Reality itself can be scary. It’s very easy for us to block it or distort how we see it.

While it’s absurdly irrational, we tend to be afraid of true things because they force us to change. Every time we encounter a change our habits must reprogram and we introduce more of the unknown into something we had thought was certain.

Fear as Fun

Like with other feelings, we find comfort in the familiarity of fear within fiction. There’s also a thrill from the adrenaline we can find entertaining when we know we won’t feel pain.

The fear-based themes in fantasy stories take on a symbolic association to real-life experiences.

Depending how we internalize recreational fear, it can make us stronger to fear (through a type of achievement) or weaker (through continued exposure).

Prolonged Fear

Most prolonged fear comes from past trauma, but it can also come from generalized fear of the unknown.

We don’t do well with extended fear. All possible adverse events are likely with enough imagination, so we tend to become increasingly fearful of everything if we focus solely on our fears.

We’ll also often try to hide our fears from a fear of what other people think, which will make us even more fearful.

Over time, fear can create a feedback loop that dramatizes everything to the point of obsession.

Most fears, when nurtured, become an obsession with power, mostly to stay safe against any perceived and imagined threats. At its farthest, a person becomes a victim of their reactions and loses their humanity.

If we persist in fear, we can extend our connection with death to other needs and wants completely unrelated to death.

Fighting Fear

Courage is pushing against fear to accomplish a purpose.
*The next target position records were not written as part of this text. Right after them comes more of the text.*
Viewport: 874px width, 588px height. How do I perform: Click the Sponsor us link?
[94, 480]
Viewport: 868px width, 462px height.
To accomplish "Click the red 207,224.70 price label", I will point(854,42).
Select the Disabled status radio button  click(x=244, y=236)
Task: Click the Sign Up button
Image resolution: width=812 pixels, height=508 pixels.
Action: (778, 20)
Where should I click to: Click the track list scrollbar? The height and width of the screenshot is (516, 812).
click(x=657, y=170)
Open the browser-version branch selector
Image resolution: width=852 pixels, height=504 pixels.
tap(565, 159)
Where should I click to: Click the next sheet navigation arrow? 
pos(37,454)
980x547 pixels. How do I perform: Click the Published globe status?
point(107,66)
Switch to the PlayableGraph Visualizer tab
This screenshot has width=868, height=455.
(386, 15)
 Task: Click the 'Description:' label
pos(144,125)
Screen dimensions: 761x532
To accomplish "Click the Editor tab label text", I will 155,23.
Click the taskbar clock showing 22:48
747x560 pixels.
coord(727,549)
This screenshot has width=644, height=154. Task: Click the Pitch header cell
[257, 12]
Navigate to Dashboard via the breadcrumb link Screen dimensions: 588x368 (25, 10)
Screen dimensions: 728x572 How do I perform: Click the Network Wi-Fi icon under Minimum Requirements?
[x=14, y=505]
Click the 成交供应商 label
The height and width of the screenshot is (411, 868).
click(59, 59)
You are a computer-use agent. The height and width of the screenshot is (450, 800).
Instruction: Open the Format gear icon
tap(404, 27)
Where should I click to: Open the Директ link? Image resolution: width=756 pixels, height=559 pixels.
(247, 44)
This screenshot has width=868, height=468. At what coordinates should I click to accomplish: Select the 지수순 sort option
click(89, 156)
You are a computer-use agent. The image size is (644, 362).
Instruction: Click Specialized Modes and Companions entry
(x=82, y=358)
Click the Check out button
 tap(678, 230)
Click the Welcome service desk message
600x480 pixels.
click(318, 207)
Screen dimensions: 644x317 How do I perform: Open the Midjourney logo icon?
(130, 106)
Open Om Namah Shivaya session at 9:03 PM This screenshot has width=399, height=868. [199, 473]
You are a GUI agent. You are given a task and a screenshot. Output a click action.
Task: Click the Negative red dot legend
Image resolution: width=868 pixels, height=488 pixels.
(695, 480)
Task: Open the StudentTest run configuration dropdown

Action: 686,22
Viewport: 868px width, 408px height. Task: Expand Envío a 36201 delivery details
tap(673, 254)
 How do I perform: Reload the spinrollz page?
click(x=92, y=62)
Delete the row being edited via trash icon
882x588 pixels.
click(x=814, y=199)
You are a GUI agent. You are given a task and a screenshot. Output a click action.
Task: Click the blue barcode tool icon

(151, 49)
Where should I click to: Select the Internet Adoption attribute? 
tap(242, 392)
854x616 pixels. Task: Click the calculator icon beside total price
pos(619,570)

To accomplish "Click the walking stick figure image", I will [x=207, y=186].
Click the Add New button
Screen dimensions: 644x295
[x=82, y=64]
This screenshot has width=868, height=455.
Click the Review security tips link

We don’t often need much, and a few seconds of boldness at the right timing can change the outcome of a very significant threat.

We find courage when we’re trying to preserve something we love, but can also summon a lesser form of courage out of social shame.

Most worthwhile endeavors require us to face our fears. Over time, if we keep succeeding, we will start noticing that the presence of our fear is also where we can gain the most success. Eventually, we’ll start looking for things that scare us because those will create the most significant results.

Of course, on the other hand if we keep running from things that scare us, we will likely fall into a trap of addiction somewhere along the way.

Fear in Groups

Many people know how to exploit fear within others to get their way. This is almost always evil, but is the basis of most large-scale leadership.

A fearful group is toxic. People will repeat stories that bear few facts as if they were true, with the only group members opposing it risking popularity.

Fearful people trust a large group to fix their problem, mostly because they feel that power they can’t see can fix what they can’t see.

One courageous person is capable of sparking a trend of boldness across an entire group of people, and it isn’t uncommon to see entire political revolutions shift from one person’s unwillingness to back down from an idea they believe in.

Leaders often become aware of the individuals’ trust in them, and can use a steadily reliable political trick:

  1. Heighten existing fears.
  2. Make impossible promises to make people feel secure.
  3. Claim that those promises can only work sufficiently if everyone honors the group’s standards (which are usually directing power toward the leadership).


The thought and image of something is usually scarier than the thing itself.

One of the greatest forms of hardship we must endure is the courage to suffer. It’s not easy to feel the things that harm us, but we are responsible to endure it.

If you feel pain, you can dramatically cut down on its effects by connecting it to hope in the future or completely disregarding the future altogether.

If death had no consequences, nothing would be serious, which is why most religious people who sincerely believe their afterlife stories have a great sense of humor.

We all must reconcile how to live our lives without fear, given how much death and pain we’re invariably going to experience. Releasing the fear is a difficult lifelong process, but is profoundly worth it.

The healthcare industry (and law enforcement, to a more abstracted degree) concerns itself constantly with death and pain management, so they have a very different perspective than the rest of society.